We all have our inspirations in life and Kenton certainly wasn’t the only influence on Barry. In fact, it all inadvertently started with his father and those theater chains. As a teen Barry operated the projectors in some of those movie houses and fell in love with cinema and especially its music. He references composers like Bernard Herrmann, Erich Korngold and Max Steiner as some of those who worked their influential magic on him.
By the time 1963 came along Barry was off and running in cinema. In addition to the projects already mentioned here he would eventually go on to score potent and very memorable works for films like Zulu, Midnight Cowboy; The Last Valley; Walkabout; Mary, Queen of Scots; Robin and Marian; King Kong (1976); The Deep; Hanover Street; The Black Hole; Raise the Titanic; Francis; Body Heat; High Road to China; Francis Ford Coppola’s The Cotton Club (which won a Grammy for Best Jazz Instrumental); Oscar nominated Chaplin, and the list goes on and on.
However, Barry was not always the right choice for a film project and when he didn’t fit it really showed. Take for instance George Lucas’ Howard the Duck. His slower, intensive, moody and rhythmic style was not at all well suited for a flat-footed lethargic, over-stuffed film that needed all the help it could get with pacing and on just about every other level. The film was a miserable flop and Barry could do nothing to help it with his personal style. Indeed, it became a hindrance in its own right.
His work for a modestly budgeted fantasy film in 1980 called Somewhere in Time, though, helped place that film in cult classic status. Starring Christopher Reeve and Jane Seymour, it didn’t garner much attention from audiences or critics upon its initial release, but its video release and airing on television gave it new life, with many thanks due to the beautiful melodies Barry wrote for it. It is perhaps one of his most beloved works. This is the type of almost spiritual elevation he could bring to a motion picture.
Of his own beliefs concerning the approach to film music he has said, “As a composer, you’ve got to see a scene and fall in love with it, laugh when you should do, cry when you should do. The music is what you use, but the main thing is to have the ear and the eye to map it out dramatically. And that comes a lot from being sat in my father’s theatre and watching movies when I didn’t even know what I was watching for.”
Director Sydney Pollack once said, “You can’t listen to his music without seeing movies in your head.” It is hard to imagine a better compliment, or epitaph, than that for a film composer.
Awards for John Barry’s work
- BMI: Film Music Award for The Specialist (1994)
- BMI: Film Music Award for Indecent Proposal (1993)
- Oscar: Best Music for Chaplin (1992)
- Oscar: Best Music for Dances with Wolves (1990)

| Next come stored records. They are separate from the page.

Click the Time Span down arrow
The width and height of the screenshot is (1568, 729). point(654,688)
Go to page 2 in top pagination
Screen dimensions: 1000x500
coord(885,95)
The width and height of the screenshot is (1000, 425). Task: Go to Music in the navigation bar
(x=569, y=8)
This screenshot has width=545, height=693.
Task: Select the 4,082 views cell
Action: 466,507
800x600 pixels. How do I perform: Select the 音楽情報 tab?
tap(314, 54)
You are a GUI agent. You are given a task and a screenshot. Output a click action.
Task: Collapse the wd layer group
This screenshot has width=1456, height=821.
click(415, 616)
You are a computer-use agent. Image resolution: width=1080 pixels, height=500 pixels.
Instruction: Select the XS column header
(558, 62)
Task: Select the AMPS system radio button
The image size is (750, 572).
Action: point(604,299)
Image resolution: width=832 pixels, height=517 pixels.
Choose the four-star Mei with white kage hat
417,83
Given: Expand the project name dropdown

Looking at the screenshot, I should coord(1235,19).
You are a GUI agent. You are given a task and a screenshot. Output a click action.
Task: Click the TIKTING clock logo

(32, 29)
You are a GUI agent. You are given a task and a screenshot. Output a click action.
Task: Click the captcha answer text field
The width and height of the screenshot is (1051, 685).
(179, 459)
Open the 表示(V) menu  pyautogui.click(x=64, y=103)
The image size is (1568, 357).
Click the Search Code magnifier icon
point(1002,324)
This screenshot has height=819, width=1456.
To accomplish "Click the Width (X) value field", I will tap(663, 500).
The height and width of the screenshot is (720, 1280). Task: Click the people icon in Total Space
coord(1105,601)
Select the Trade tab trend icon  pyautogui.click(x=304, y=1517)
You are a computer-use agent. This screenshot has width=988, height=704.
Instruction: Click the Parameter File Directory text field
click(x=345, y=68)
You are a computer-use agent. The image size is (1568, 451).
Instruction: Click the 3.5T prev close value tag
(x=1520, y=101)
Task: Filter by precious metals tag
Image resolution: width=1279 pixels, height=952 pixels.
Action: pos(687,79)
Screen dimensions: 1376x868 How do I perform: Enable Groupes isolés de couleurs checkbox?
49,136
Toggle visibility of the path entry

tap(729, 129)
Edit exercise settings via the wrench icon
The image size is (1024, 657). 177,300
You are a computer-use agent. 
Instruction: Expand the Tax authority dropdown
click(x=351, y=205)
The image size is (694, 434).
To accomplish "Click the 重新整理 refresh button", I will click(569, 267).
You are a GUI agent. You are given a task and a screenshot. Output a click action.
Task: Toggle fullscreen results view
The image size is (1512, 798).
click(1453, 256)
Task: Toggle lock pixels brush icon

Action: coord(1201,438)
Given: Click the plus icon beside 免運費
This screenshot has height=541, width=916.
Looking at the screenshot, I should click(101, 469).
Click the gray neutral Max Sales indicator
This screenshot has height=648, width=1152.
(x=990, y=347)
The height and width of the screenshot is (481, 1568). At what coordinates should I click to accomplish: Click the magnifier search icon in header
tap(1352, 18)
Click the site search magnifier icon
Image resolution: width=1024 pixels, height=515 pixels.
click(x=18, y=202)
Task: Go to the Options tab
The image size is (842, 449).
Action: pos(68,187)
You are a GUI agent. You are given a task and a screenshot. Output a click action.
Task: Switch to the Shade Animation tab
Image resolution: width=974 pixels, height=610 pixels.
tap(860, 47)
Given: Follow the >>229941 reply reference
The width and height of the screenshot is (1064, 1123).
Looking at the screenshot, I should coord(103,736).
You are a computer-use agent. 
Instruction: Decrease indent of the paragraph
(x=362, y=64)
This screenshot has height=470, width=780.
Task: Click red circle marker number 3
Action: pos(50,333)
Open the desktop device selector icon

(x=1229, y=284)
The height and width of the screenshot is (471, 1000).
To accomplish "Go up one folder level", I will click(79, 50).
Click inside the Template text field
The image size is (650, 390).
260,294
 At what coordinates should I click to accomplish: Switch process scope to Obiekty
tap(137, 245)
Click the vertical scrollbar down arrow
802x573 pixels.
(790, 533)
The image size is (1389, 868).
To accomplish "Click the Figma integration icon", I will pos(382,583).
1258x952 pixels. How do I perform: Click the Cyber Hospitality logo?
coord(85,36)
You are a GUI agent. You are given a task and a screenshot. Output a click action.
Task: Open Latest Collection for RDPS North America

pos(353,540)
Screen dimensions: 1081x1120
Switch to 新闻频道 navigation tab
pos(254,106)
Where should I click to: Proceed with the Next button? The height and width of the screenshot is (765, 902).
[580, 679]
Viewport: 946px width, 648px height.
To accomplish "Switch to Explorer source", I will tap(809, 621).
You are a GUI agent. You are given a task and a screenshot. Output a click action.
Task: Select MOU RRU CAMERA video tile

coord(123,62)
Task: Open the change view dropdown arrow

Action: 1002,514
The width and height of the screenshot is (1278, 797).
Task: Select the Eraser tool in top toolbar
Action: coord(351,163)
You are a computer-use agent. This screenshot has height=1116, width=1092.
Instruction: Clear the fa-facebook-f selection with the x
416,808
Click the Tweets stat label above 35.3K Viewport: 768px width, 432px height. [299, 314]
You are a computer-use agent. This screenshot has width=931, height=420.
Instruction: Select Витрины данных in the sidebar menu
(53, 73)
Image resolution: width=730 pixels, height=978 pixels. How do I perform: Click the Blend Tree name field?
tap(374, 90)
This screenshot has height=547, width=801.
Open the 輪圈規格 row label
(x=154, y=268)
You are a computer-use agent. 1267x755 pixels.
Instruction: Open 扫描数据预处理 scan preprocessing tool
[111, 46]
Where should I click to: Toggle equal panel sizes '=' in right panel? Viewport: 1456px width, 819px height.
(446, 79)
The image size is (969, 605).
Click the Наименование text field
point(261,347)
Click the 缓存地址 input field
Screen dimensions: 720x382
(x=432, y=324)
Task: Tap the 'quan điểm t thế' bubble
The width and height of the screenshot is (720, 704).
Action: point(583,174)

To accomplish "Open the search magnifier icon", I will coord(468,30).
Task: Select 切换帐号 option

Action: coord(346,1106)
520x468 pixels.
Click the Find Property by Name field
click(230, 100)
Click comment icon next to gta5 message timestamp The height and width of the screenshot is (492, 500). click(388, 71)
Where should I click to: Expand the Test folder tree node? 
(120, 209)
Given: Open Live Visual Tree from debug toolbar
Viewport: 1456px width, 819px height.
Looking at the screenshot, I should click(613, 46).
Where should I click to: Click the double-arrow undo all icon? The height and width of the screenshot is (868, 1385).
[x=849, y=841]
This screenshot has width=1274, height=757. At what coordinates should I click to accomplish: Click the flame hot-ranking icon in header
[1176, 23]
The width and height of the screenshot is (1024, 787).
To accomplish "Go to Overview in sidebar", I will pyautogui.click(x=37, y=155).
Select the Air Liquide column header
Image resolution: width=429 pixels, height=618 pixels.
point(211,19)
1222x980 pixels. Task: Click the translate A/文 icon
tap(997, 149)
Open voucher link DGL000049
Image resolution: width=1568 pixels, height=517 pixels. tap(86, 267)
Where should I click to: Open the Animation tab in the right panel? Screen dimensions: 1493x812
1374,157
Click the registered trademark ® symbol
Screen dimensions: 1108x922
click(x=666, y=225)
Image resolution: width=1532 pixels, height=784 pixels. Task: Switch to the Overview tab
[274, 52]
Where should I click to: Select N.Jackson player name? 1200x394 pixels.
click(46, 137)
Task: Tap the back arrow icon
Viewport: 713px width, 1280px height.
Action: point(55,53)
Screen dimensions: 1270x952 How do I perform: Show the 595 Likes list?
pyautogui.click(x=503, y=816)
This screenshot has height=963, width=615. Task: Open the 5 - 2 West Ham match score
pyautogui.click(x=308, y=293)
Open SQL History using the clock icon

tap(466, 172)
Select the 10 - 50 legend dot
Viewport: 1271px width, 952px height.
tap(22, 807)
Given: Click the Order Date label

- Grammy: Best Instrumental Composition for A Motion Picture for Dances with Wolves (1990)
- BMI: Film Music Award for Dances with Wolves (1990)
- BMI: Film Music Award for The Living Daylights (1987)
- Oscar: Best Music for Out of Africa (1985)
- Golden Globe: Best Original Score for Out of Africa (1985)
- BMI: Film Music Award for Out of Africa (1985)
- London Critics: Special Achievement Award for Out of Africa (1985)
- Saturn Award: Best Music for Somewhere In Time (1980)
- Oscar: Best Music for The Lion in Winter (1968)
- BAFTA: Anthony Asquith Award for Film Music for The Lion In Winter (1968)
- Oscar: Best Music for Born Free (1966)
- Oscar Best Original Song for Born Free (1966) with Don Black
A commemorative biography titled John Barry—The Man with the Midas Touch, celebrating the man and his work, was published in 2008.